◆ WHAT THE EXERCISE ASKS:
A faithful transcription of all lines below is the expected answer.

◆ EXTRACTED DATA:
<<<<
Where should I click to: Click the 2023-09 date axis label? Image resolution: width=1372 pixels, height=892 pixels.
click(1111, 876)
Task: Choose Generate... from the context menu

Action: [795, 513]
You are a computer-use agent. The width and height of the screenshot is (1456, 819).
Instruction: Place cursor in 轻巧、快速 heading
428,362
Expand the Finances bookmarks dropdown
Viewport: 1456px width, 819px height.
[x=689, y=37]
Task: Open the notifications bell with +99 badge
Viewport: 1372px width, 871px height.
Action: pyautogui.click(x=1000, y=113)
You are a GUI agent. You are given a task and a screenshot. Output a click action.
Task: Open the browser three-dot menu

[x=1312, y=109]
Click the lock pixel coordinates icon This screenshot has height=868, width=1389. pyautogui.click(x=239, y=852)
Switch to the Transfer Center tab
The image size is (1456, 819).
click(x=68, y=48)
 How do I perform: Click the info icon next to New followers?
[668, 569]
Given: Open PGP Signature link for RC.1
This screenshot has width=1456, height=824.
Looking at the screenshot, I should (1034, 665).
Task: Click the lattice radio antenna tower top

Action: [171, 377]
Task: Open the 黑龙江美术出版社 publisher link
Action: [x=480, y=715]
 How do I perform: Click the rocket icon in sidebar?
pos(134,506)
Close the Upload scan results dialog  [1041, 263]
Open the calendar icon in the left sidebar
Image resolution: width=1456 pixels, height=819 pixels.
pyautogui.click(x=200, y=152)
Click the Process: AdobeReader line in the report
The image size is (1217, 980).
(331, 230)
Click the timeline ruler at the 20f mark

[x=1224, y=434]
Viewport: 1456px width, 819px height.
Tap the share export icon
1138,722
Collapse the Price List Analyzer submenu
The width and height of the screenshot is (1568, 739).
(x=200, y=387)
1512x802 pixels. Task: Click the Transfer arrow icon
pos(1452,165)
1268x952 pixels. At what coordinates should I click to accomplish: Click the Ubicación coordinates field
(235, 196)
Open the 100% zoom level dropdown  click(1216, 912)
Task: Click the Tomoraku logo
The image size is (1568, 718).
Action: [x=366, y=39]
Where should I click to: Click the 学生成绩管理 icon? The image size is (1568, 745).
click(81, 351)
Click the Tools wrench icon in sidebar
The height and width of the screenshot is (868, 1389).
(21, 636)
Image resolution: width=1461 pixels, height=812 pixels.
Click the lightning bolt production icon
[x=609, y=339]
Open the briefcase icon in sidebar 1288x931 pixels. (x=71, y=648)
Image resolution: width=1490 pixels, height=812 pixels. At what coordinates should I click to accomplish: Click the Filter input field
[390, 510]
>>>>
◆ ANSWER FOR THIS EXERCISE:
Where should I click to: Click the 2023-09 date axis label? Image resolution: width=1372 pixels, height=892 pixels.
click(1111, 876)
Task: Choose Generate... from the context menu

Action: [795, 513]
You are a computer-use agent. The width and height of the screenshot is (1456, 819).
Instruction: Place cursor in 轻巧、快速 heading
428,362
Expand the Finances bookmarks dropdown
Viewport: 1456px width, 819px height.
[x=689, y=37]
Task: Open the notifications bell with +99 badge
Viewport: 1372px width, 871px height.
Action: pyautogui.click(x=1000, y=113)
You are a GUI agent. You are given a task and a screenshot. Output a click action.
Task: Open the browser three-dot menu

[x=1312, y=109]
Click the lock pixel coordinates icon This screenshot has height=868, width=1389. pyautogui.click(x=239, y=852)
Switch to the Transfer Center tab
The image size is (1456, 819).
click(x=68, y=48)
 How do I perform: Click the info icon next to New followers?
[668, 569]
Given: Open PGP Signature link for RC.1
This screenshot has width=1456, height=824.
Looking at the screenshot, I should (1034, 665).
Task: Click the lattice radio antenna tower top

Action: [171, 377]
Task: Open the 黑龙江美术出版社 publisher link
Action: [x=480, y=715]
 How do I perform: Click the rocket icon in sidebar?
pos(134,506)
Close the Upload scan results dialog  [1041, 263]
Open the calendar icon in the left sidebar
Image resolution: width=1456 pixels, height=819 pixels.
pyautogui.click(x=200, y=152)
Click the Process: AdobeReader line in the report
The image size is (1217, 980).
(331, 230)
Click the timeline ruler at the 20f mark

[x=1224, y=434]
Viewport: 1456px width, 819px height.
Tap the share export icon
1138,722
Collapse the Price List Analyzer submenu
The width and height of the screenshot is (1568, 739).
(x=200, y=387)
1512x802 pixels. Task: Click the Transfer arrow icon
pos(1452,165)
1268x952 pixels. At what coordinates should I click to accomplish: Click the Ubicación coordinates field
(235, 196)
Open the 100% zoom level dropdown  click(1216, 912)
Task: Click the Tomoraku logo
The image size is (1568, 718).
Action: [x=366, y=39]
Where should I click to: Click the 学生成绩管理 icon? The image size is (1568, 745).
click(81, 351)
Click the Tools wrench icon in sidebar
The height and width of the screenshot is (868, 1389).
(21, 636)
Image resolution: width=1461 pixels, height=812 pixels.
Click the lightning bolt production icon
[x=609, y=339]
Open the briefcase icon in sidebar 1288x931 pixels. (x=71, y=648)
Image resolution: width=1490 pixels, height=812 pixels. At what coordinates should I click to accomplish: Click the Filter input field
[390, 510]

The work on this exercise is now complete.